Kaynak Metin Parçası
================================

Testler

Paragraf Testi 8

PARAGRAF TESTİ 8

1.Dil-kültür ilişkisi bazen çok garip biçimlerde ortaya çıkmaktadır. Mesela, ülkemizdeki bazı lokantaların ismi “ASPAVA” şeklinde bir “akronim”, yani birkaç kelimenin baş harflerinin veya ilk hecelerinin bir araya gelmesiyle oluşan bir kelimedir. Bu kelimenin anlamı ise şu şekildedir: “Allah’ım sıhhat, para, afiyet ver, amin.” Kaldırımda yürürken sirenlerini çalıştırmış bir ambulansın hızla yanınızdan geçtiğini görmüşsünüzdür. “AMBULANS” kelimesinin de ters yazıldığını fark etmişsinizdir. Bunun sebebi, önde giden araçların aynalarında bu ters ambulans yazısını düz olarak görmesini ve böylelikle daha çabuk yol vermesini temin etmektir.
Bu parçada vurgulanmak istenen düşünce aşağıdakilerden hangisinde verilmiştir?
A) Ambulans yazısının tersten okunması işleyişi kolaylaştırmak amacıyladır.
B) Bazı insanlar iş yerlerine akronim yöntemi ile isimler vermektedir.
C) Dil ve kültür arasındaki ilişki ilginç şekillerde görülebilir.
D) Kültür ile dil arasında her zaman için sıkı bir ilişki vardır.
E) Dile yansıyan kültür insanların karakterini yansıtır.

2. Edebiyat gibi kültür ve dil de bir milletin tarihi ile yakından ilgilidir. Bundan dolayı onları tarihsel çerçeve içinde görmeyenler bunun anlam ve önemini kavrayamazlar. Türkiye’de bazı aydınların dil konusunda yanılmalarının başlıca nedeni budur.
Yukarıdaki parçaya göre yazarın vurguladığı kavramlar nelerdir?
A) Edebiyat, tarih, kültür ve dil
B) Kültür, dil, aydınlar
C) Dilin anlamı, tarihi olaylar
D) Edebi eserlerle kültür unsurları
E) Ulusal tarih, millet ve dil

3. Son yirmi yılda özellikle İngilizce kelimeler kullanmak, âdeta bir statü sembolü hâline getirildi. Kitle haberleşme araçları bu hastalığı salgına dönüştürmüştür. Fakat hiçbir devirde böyle bir şuursuzluk yaşanmadı. Hatırlanacağı üzere yabancı adlar önce dergilerde boy gösterdi. Argos, Rapsodi, Hey Girl vb. Daha sonraları yabancı televizyonlar ortaya çıktı: Magic Box, Show TV, Fox TV vb. Yüksek tirajlı gazeteler de Film Guide, TV Guide, Star gibi adlarla ekler vermeye başladılar. Bu televizyonları seyredip bu gazeteleri okuyanlar, eğer Türkçe konusunda hassas değillerse, eğer okullarda tarih şuuru ve ana dil sevgisi edinmemişlerse ne yaparlar? Çocuklarına Jane, Sem gibi isimler vermezler mi?

================================

Yapılacaklar Listesi
[1] Paragraf testindeki “2. Edebiyat gibi” sözleriyle başlayıp “vurguladığı kavramlar nelerdir?” sözlerine kadar devam eden bölümü birebir aktarınız.
[2] Paragraf testinin devamını, görünen son cümlenin ardından getiriniz.

Ham Veriler
================================

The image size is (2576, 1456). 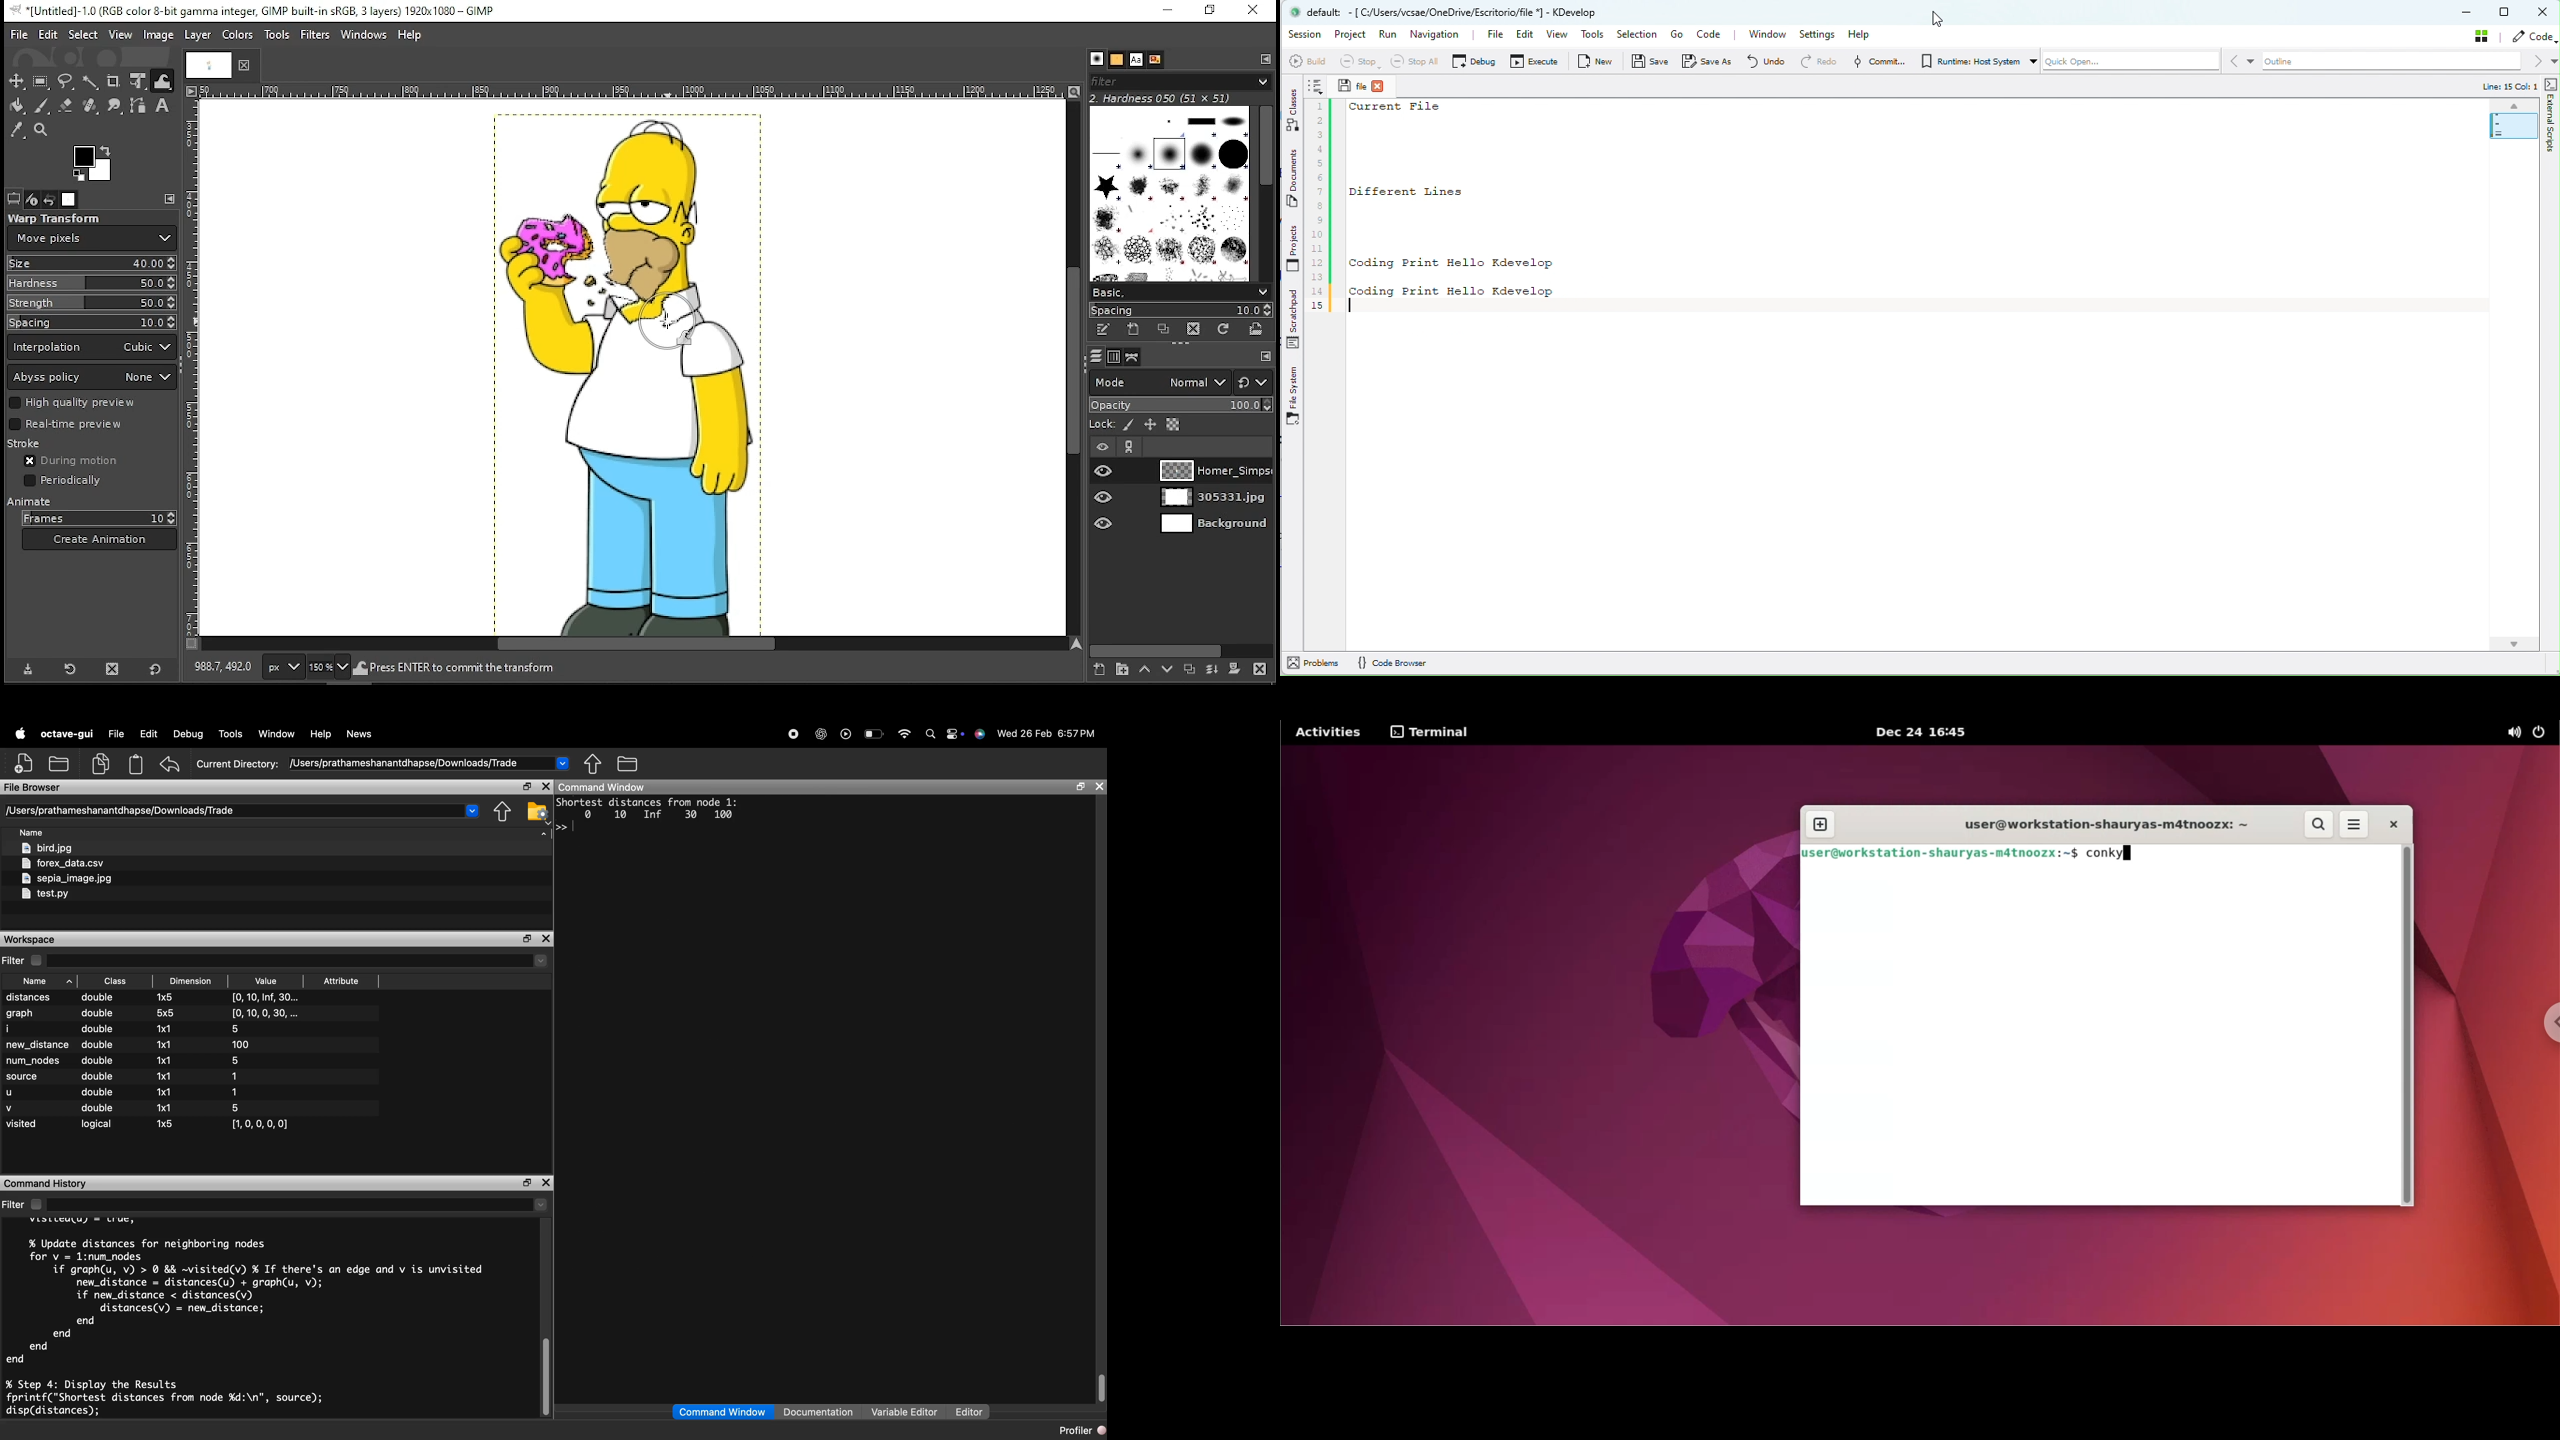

================================

Nihai Yanıtlar
[1]
2. Edebiyat gibi kültür ve dil de bir milletin tarihi ile yakından ilgilidir. Bundan dolayı onları tarihsel çerçeve içinde görmeyenler bunun anlam ve önemini kavrayamazlar. Türkiye’de bazı aydınların dil konusunda yanılmalarının başlıca nedeni budur.
Yukarıdaki parçaya göre yazarın vurguladığı kavramlar nelerdir?

[2]
Bu parçada aşağıdakilerden hangisine değinilmemiştir?
A) Yabancı adlar taşıyan televizyonların ortaya çıktığına
B) Hiçbir devirde, dilde bu kadar şuursuzluk yaşanmadığına
C) Okulların dil bilincinden yoksun olduğuna
D) Dil şuuru olmayan insanların çocuklarına yabancı adlar verebileceğine
E) İngilizce sözcük kullanmanın bir imaj meselesi kabul edildiğine

 

4. Avrupa’da halkın konuştuğu dille; bilim, felsefe ve edebiyatın dilini birleştirmek, diğer bir deyişle düşündüğünü konuşur gibi yazmak, ilk iş olmuştur. Rönesans dedikleri gelişme bir bakıma halk dilinin yazı dili olması demektir.
Bu parçadaki cümleler aşağıdaki görüşlerden hangisini desteklemek için söylenmiş olabilir?
A) Yazı dili ayrı konuşma dili ayrı kavramlardır.

B) Yazı dili konuşma diliyle aynı olmalıdır.
C) Bizde de bir Rönesans gerçekleştirilmiştir.
D) Kırsal dil, bilim diliyle bağdaştırılmalıdır.
E) Konuşma, yazmadan daha değerli ve yararlıdır.

5. (I) Yazılı edebiyat kültür dilinin en büyük hazinesini oluşturur. (II) Yazılı edebiyat, günlük dilden ve sözlü edebiyattan yüzlerce defa daha zengindir. (III) Bunun nedeni yazının binlerce yıllık sözleri saklaması ve biriktirmesidir. (IV) Atasözleri, “ata” kelimesinden de anlaşılacağı üzere geçmiş asırlardan bize kalan bir değerler manzumesidir. (V) Kültür denince özellikle yazılı eserler anlaşılır ki bunların arasında eski çağlara ait inanç ve ilim kitapları da vardır.
Numaralanmış cümlelerden hangisi, parçanın anlam bütünlüğüyle ilgili değildir?
A) I. B) II.     C) III.     D) IV.        E) V.

6. Stendhall, romanı cadde üzerinde gezdirilen bir aynaya benzetmiştir. Ona göre roman hayatta ne varsa bunları işlemeliydi. Çağdaş romancılar da Stendhall gibi, eserlerinde genellikle yaşamı yansıtmayı amaç edinmişlerdir. Böyle olunca hayatta ne varsa … Hatta bir romanın güzelliği, yansıttığı bu yaşamın zenginliği ile ölçülür olmuştur.
Bu parçaya göre noktalı yere aşağıdakilerden hangisinin getirilmesi uygun değildir?
A) romanlarda da bunlar işlenmiştir.
B) bütün bunlara romanlarda rastlayabilmekteyiz.
C) eserlerinde bunları yansıtmaya çalışmışlardır.
D) hepsi roman aynasında yansıtılmak istenmiştir.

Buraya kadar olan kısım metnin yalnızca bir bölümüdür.